А сам кряхтел, держался за поясницу, кашлял.


Вышел на крыльцо, в чём по избе ходил, в рубашке, старых спортивных штанах да тапках на босу ногу. Как всегда, глянул на небо, на готовившееся к закату солнце; на берёзу, которая выросла так, что закрывала полнеба, расставив, ручища над тропкой к калитке, над малиной, над столом, где летом кому чаи, кому стопари. Посмотрел он и на ржавую груду металла, сваленного под берёзой, которая когда-то была его трактором.… Надо было давно её сдать на металлолом, чтоб глаза не мозолила и не травила душу.


“Да, и окашивать трудно, всё косой цепляешь”.


Но до косьбы ещё далеко. Правда, трава зазеленела и серёжки на берёзе объявили – скоро прилетят, скоро прилетят, милые.


Взглянув наверх, где висел слаженный им скворечник, когда-то голубой, яркий, заметил, что тот покосился, как бы не упал…


Вышел за калитку, вот он простор, вот где дышится, вот где и курнуть не грешно. Но ещё и на скамейку у забора не успел сесть, как увидел: под берёзой скворчиха наскакивала на женишка, тот хохлился, лепетал что-то в ответ, будто оправдывался.


– Так, значит уже тут, как тут, а дом-то покосился. Вот она и выговаривает.


И сразу вспомнил своё – как привёз в дедов дом молодую жену, а она ему:


– Это что же, я в такой сырости ночевать буду? Да, у тебя грибы на стенках растут.


– А я ремонт сделаю, яичко будет.


– И когда же это? Из чего?


-Да, ты не шуми, не шуми, посмотри лучше кругом. Какие сады, луга, овраги – красота. А берёзу эту я сам сажал, перед армией. И знаешь, загадал – пока берёза жива и я с ней, а берёзы не будет – тогда уж всё…


Николаю казалось, что он понимает птиц, и удивлялся, как они похожи на людей.


– Так, значит, уже прилетели. Не успел до их прилёта подправить. Ну, ничего, ничего. Сейчас.

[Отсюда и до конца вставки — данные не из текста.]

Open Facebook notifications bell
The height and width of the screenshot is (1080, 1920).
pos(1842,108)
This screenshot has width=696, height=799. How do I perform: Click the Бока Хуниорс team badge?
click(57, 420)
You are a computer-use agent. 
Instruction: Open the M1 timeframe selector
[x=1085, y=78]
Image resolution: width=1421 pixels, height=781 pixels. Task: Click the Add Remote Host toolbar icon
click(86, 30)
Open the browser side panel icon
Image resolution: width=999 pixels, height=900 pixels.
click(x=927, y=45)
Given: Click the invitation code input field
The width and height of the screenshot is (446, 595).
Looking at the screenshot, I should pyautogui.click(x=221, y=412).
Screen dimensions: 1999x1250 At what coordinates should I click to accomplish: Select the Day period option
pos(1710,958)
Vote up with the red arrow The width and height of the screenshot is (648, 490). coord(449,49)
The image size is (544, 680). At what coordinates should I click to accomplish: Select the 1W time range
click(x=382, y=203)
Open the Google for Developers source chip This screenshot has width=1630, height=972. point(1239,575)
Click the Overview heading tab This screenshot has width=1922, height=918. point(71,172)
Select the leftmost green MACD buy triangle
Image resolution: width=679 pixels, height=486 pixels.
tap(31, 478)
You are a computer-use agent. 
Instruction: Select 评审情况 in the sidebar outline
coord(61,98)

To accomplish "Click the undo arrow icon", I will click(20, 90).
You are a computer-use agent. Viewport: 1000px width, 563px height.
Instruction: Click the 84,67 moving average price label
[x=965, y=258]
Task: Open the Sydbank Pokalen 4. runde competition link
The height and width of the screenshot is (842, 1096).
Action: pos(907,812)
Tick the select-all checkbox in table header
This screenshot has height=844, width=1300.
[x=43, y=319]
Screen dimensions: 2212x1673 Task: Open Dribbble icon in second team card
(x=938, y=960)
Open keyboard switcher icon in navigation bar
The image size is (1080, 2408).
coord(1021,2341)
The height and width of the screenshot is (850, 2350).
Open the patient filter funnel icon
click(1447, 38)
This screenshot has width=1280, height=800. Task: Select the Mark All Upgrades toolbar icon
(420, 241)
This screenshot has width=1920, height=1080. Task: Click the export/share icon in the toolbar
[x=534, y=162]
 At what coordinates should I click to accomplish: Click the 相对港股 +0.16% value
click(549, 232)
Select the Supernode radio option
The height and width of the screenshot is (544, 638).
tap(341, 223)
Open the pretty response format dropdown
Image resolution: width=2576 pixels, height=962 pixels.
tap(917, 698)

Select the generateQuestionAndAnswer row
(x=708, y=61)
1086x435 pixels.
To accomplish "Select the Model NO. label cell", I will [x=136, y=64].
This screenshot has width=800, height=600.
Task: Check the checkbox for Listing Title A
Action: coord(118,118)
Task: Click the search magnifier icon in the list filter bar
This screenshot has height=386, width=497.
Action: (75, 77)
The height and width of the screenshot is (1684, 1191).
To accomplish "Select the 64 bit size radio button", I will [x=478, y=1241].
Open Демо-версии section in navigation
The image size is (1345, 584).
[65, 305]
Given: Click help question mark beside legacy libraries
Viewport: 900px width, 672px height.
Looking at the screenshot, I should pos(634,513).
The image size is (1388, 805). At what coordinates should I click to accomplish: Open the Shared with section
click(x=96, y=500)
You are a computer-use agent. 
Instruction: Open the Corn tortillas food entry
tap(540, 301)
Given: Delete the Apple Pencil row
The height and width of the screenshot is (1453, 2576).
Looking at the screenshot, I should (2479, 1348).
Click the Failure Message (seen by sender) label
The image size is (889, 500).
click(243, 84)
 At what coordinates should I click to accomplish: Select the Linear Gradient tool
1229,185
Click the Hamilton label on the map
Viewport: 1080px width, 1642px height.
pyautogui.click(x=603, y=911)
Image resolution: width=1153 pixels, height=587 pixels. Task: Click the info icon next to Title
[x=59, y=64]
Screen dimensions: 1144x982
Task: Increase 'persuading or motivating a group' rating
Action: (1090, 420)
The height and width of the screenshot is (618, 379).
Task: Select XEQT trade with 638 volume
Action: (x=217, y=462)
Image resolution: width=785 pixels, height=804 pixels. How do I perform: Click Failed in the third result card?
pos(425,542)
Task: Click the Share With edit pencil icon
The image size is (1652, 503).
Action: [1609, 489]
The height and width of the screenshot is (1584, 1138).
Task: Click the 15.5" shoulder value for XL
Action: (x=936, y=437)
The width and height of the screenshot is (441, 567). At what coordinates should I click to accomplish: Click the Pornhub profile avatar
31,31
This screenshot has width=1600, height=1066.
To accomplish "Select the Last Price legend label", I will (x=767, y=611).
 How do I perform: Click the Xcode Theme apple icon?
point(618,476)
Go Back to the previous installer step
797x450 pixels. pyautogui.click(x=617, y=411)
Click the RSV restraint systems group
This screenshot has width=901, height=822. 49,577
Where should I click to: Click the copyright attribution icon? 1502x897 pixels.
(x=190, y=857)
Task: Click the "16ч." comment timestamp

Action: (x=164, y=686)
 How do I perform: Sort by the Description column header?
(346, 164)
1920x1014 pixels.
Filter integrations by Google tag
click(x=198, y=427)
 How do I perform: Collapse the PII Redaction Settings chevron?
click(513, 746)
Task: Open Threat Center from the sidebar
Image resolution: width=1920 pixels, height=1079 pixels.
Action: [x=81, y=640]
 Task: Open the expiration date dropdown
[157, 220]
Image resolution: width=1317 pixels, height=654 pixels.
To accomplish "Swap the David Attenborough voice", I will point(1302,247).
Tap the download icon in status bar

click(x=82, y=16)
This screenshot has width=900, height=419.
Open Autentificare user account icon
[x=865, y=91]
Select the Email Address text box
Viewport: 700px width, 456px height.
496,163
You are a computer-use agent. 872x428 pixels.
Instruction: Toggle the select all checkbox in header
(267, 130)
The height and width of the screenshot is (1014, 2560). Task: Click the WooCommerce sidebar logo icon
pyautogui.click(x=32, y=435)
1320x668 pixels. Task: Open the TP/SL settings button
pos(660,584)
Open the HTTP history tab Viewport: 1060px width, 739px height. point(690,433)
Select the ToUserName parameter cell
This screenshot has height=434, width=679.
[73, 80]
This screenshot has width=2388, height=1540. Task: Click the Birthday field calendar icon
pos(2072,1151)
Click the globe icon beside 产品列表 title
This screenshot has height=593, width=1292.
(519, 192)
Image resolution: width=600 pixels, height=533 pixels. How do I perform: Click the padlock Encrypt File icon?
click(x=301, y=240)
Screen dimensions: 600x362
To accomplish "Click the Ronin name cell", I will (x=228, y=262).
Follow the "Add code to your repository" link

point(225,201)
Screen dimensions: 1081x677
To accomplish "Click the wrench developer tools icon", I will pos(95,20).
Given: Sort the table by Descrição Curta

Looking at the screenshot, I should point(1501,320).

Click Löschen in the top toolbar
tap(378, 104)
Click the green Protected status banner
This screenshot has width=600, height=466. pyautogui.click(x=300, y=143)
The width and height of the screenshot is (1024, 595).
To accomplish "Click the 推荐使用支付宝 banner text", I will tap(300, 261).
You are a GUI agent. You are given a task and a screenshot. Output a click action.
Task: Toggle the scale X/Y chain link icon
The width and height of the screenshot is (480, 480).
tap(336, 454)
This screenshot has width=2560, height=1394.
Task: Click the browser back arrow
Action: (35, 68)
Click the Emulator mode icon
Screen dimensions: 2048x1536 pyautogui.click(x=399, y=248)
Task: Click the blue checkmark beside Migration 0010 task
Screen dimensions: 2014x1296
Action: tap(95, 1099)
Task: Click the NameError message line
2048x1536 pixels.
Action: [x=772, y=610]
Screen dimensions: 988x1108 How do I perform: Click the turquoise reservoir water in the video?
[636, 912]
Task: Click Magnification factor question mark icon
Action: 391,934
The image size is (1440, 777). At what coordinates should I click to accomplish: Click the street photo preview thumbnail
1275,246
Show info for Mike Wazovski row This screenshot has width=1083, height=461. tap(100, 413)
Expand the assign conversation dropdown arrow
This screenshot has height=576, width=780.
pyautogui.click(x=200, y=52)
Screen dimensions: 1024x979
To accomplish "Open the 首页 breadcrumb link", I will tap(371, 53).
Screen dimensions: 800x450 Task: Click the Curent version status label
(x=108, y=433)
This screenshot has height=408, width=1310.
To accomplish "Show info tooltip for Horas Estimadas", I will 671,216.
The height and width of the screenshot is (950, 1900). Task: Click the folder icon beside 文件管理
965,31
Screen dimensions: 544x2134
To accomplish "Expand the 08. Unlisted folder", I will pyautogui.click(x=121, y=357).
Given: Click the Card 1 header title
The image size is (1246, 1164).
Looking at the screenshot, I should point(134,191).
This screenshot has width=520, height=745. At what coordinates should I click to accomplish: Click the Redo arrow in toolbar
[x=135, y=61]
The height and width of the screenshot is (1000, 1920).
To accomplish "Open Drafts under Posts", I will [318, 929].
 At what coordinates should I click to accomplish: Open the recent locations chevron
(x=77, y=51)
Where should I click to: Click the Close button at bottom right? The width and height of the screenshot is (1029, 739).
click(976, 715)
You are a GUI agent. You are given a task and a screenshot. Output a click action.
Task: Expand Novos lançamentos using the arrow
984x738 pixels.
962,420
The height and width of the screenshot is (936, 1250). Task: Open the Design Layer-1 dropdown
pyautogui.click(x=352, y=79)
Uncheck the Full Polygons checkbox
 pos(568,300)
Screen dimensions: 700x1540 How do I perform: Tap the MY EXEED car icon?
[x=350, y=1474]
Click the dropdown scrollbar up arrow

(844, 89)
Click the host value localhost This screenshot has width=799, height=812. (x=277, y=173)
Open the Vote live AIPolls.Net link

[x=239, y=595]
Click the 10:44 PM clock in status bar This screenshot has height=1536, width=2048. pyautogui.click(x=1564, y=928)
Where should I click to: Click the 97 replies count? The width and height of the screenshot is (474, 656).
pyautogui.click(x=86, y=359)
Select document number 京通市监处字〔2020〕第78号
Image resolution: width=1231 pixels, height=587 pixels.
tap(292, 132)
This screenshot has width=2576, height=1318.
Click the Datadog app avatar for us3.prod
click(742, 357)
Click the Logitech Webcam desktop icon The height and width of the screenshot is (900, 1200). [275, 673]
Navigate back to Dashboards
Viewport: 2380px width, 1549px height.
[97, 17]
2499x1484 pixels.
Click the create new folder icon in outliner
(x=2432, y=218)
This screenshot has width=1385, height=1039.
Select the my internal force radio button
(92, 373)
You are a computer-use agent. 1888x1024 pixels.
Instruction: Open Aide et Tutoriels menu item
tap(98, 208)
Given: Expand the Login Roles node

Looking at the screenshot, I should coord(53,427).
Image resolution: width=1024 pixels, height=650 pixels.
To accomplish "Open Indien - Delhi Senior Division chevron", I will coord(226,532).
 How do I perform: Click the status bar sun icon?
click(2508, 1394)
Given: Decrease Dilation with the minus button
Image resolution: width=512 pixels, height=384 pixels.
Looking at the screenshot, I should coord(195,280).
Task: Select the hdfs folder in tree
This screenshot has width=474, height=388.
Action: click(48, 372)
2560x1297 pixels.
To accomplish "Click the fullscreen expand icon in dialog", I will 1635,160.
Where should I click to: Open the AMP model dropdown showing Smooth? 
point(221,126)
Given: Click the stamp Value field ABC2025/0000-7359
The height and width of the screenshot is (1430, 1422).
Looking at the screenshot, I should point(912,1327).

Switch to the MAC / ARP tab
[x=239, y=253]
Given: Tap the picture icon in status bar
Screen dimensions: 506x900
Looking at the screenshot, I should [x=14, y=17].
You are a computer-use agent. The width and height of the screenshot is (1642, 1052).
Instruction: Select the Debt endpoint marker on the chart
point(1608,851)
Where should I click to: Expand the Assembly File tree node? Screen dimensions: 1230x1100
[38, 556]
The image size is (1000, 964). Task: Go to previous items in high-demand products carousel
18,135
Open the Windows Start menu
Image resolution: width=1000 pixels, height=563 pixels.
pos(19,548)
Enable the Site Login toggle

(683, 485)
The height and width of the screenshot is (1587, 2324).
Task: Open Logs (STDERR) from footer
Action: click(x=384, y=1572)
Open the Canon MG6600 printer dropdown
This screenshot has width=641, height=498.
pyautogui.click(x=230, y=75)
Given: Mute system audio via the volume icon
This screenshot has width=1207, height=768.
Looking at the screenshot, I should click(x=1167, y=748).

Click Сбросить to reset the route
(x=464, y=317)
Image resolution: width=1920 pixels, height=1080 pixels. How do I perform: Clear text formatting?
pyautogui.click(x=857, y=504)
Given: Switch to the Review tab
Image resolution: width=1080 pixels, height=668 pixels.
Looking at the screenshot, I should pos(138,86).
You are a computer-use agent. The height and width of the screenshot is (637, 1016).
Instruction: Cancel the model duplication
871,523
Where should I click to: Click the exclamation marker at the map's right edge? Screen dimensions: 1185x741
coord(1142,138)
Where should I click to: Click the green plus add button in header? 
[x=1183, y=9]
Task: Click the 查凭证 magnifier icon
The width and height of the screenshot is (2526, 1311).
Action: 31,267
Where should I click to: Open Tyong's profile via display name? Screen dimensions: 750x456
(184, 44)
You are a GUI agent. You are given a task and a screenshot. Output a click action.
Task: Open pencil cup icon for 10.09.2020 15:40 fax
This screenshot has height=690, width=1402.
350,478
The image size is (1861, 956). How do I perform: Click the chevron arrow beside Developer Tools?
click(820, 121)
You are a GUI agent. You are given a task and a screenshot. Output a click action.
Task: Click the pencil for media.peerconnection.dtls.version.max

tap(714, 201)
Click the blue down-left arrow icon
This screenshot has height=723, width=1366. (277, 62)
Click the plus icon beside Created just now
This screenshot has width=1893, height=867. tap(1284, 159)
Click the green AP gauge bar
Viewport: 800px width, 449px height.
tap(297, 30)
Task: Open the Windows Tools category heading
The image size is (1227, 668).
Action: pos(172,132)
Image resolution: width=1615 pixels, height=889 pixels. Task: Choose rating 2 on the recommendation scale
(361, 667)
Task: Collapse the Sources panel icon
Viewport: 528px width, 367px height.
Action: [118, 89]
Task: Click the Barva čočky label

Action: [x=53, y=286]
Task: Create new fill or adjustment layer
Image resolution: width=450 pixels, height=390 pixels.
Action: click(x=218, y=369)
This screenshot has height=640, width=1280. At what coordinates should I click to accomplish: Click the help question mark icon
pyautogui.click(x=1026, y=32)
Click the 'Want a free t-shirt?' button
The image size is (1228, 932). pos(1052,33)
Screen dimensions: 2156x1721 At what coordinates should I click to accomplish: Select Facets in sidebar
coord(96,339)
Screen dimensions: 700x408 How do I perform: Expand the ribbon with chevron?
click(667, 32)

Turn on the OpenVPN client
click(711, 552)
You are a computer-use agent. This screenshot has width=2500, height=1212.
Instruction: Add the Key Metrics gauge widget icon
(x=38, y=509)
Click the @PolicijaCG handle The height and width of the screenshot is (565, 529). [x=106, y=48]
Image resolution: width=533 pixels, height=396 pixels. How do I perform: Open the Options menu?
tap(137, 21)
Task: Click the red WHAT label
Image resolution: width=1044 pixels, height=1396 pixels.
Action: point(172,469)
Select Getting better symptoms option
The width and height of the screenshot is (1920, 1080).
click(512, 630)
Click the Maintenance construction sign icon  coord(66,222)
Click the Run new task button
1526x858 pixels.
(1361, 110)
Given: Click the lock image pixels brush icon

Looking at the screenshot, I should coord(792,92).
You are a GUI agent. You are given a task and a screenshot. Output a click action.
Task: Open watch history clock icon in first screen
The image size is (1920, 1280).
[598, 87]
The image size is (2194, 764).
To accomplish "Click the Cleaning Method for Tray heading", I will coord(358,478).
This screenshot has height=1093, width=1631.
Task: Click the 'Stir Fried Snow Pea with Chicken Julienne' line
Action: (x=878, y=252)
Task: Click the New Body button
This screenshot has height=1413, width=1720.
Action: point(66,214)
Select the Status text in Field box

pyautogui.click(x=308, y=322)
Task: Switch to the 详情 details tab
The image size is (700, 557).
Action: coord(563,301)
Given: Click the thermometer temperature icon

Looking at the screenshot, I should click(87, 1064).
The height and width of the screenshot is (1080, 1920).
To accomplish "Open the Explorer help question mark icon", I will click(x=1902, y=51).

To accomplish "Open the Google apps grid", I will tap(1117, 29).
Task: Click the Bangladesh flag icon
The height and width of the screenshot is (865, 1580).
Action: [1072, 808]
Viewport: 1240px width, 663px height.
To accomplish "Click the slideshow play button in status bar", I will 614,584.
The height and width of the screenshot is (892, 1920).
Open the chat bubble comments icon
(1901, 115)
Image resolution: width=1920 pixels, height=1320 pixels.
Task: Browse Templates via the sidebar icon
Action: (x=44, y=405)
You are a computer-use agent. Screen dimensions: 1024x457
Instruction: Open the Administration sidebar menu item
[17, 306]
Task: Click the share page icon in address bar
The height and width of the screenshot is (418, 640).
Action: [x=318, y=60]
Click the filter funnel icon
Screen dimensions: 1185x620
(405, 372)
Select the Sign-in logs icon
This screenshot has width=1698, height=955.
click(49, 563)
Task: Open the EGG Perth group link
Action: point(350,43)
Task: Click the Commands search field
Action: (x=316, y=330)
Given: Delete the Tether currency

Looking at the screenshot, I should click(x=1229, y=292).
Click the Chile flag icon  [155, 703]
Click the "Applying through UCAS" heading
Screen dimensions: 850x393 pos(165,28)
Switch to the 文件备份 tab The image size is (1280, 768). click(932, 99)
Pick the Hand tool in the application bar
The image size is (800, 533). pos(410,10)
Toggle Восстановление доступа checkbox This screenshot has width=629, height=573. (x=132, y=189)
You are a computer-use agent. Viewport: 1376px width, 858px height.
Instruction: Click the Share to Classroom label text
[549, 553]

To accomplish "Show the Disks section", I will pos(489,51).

Николай притащил из сарая лестницу, приставил к берёзе и не спеша, как он всё теперь делал, стал подниматься. Пока лез, ругал себя последними словами:


– Какого хера я так редко перекладины набивал, нельзя что ли было поближе их друг к другу приколотить. Корячься теперь.


С трудом дотянулся до покосившегося скворечника, поправил и подумал:


– На будущий год надо новый сделать, этот уж совсем сопрел.


Не торопясь, стал спускаться. Его подгнившая лестница скрипела, шаталась.


– И ей пришло время.


Он закашлялся, дышать стало трудно, и вдруг перекладина подломилась, и ему пришлось ухватиться за сук берёзы. Издав сухой хриплый звук, дерево откинуло от себя засохшую ветку, пальцы рук у Николая разжались как-то сами собой, и он упал на груду металла, на ржавые останки былой гордости колхозного строя.


Острый обломок того самого трактора, который приносил ему когда-то доход и славу, царапнул сильно и больно.


Он хотел сказать злые слова, которые и словами-то назвать нельзя, которые сами выскакивали из него, но вместо них почему-то шепнулось “Господи!” и вдруг увидел над собой какое-то неведомое ему раньше небо над головой. Всё затихло, стих ветер, птичьи голоса будто растворились в воздухе, и даже берёза, его берёза, будто замерла.